I love salad but not a light lettuce salad that leaves me feeling unsatisfied. I love a hearty layered salad with a good crunch and a high fiber content. In the winter months, I prefer a slightly warmed salad or salads without a bed of greens. This quinoa salad is so good - it’s been on repeat this winter. I really enjoy having a salad like this that only gets better as it sits in the fridge. It’s super crunchy from the pistachios and cucumbers and the recipe is flexible so you can adjust it to the produce you have on hand. For example, I recently made a version with added everything from boiled beets, cut-up chicken, and I’ve even added golden raisins to it for a nice sweet flavor. Just don’t skip the pistachios - they really make it ;) If you decide to adjust the recipe, just make sure you slice any additions relatively small so everything fits into a bite. Enjoy!
INGREDIENTS:
1 15-ounce can of chickpeas
2 Persian cucumbers
1/2 cup loosely packed mint, fresh leaves
1/2 cup sliced green onions (can sub red onion diced)

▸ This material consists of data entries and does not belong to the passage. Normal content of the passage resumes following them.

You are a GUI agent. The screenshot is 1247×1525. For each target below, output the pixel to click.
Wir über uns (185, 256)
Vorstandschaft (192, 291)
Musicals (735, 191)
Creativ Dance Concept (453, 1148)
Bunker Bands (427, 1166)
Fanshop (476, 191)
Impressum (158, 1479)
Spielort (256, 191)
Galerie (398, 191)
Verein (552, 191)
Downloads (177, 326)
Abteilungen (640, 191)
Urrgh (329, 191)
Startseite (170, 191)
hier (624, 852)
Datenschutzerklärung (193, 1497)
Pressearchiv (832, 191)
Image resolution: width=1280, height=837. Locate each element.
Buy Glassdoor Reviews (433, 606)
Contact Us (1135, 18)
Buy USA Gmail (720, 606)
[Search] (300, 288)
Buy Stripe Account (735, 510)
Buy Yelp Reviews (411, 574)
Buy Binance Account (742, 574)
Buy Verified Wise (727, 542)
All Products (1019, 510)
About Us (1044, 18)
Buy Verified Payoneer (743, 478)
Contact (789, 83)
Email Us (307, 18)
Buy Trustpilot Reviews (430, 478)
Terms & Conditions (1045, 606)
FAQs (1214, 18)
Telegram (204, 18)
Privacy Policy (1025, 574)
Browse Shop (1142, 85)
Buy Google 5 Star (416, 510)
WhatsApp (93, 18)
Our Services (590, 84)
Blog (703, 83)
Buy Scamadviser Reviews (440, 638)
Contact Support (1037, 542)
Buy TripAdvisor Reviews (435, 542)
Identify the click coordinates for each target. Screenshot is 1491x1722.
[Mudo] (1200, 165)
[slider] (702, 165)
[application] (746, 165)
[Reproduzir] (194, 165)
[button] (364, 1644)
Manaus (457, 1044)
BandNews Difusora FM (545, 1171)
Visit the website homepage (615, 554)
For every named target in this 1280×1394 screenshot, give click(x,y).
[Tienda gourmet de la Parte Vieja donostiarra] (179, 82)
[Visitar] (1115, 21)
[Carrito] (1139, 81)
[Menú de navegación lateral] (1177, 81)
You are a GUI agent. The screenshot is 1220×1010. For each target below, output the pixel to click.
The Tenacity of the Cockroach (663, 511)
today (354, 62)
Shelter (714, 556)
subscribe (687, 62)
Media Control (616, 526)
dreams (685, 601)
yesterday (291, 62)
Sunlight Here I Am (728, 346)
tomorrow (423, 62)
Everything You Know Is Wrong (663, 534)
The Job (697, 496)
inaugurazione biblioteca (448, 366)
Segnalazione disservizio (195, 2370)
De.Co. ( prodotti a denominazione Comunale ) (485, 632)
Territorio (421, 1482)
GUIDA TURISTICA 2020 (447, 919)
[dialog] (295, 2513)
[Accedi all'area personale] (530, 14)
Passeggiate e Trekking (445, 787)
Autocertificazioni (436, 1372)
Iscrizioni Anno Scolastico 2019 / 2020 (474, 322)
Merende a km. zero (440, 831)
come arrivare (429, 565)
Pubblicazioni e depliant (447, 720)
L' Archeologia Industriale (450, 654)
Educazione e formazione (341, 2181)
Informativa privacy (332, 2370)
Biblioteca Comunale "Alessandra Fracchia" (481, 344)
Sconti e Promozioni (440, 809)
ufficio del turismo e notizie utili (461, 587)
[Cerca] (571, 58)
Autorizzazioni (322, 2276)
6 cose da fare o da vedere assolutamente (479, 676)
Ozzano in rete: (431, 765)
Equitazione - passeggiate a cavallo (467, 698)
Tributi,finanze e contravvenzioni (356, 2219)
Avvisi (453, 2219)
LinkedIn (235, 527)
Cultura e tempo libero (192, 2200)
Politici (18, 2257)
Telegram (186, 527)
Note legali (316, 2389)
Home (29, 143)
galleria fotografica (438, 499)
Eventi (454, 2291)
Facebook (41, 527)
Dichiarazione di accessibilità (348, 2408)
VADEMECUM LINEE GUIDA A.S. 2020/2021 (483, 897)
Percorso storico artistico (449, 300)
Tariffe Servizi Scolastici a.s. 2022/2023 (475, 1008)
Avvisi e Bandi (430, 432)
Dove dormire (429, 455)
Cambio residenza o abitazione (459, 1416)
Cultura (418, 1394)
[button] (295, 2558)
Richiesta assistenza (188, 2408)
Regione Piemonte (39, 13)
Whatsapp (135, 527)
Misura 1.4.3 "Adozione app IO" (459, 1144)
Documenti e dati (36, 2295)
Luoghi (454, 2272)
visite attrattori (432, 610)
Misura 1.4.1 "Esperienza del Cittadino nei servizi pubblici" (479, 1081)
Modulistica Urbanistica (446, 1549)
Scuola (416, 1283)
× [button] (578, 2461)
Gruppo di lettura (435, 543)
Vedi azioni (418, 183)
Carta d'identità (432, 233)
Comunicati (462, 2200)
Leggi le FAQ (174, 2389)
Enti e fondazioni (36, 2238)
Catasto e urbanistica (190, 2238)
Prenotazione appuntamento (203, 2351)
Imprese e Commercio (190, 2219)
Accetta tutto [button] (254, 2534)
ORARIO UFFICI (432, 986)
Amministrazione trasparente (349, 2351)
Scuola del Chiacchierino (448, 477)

1 and 1/2 cup chicken bone broth or water
1 cup quinoa, dry
1/2 cup pistachios, roasted and salted
1 cup crumbled goat cheese
Dressing
1 tbsp honey
1/2 lemon juice
sea salt and pepper
1/2 cup olive oil
MAKE:
Make quinoa according to the instructions on the package. (I like to use chicken bone broth instead of water for added nutrition but you can use water if you prefer.)
Open a can of chickpeas rinse well and drain.
Slice cucumbers lengthwise in half and then slice each half 3 more times lengthwise so you end up with 8 thin spears. Chop the spears so you have small bite-size pieces.
Slice the mint and green onions.
Add chickpeas, cucumbers and mint to a large bowl.
Make the dressing by adding honey, lemon juice, sea salt, pepper, and olive oil to a bowl and whisk until well combined.
Once the quinoa is done add the quinoa, pistachios, and goat cheese to the large bowl. Pour the dressings over top and toss until everything is well combined. Taste and add any additional salt and pepper if needed.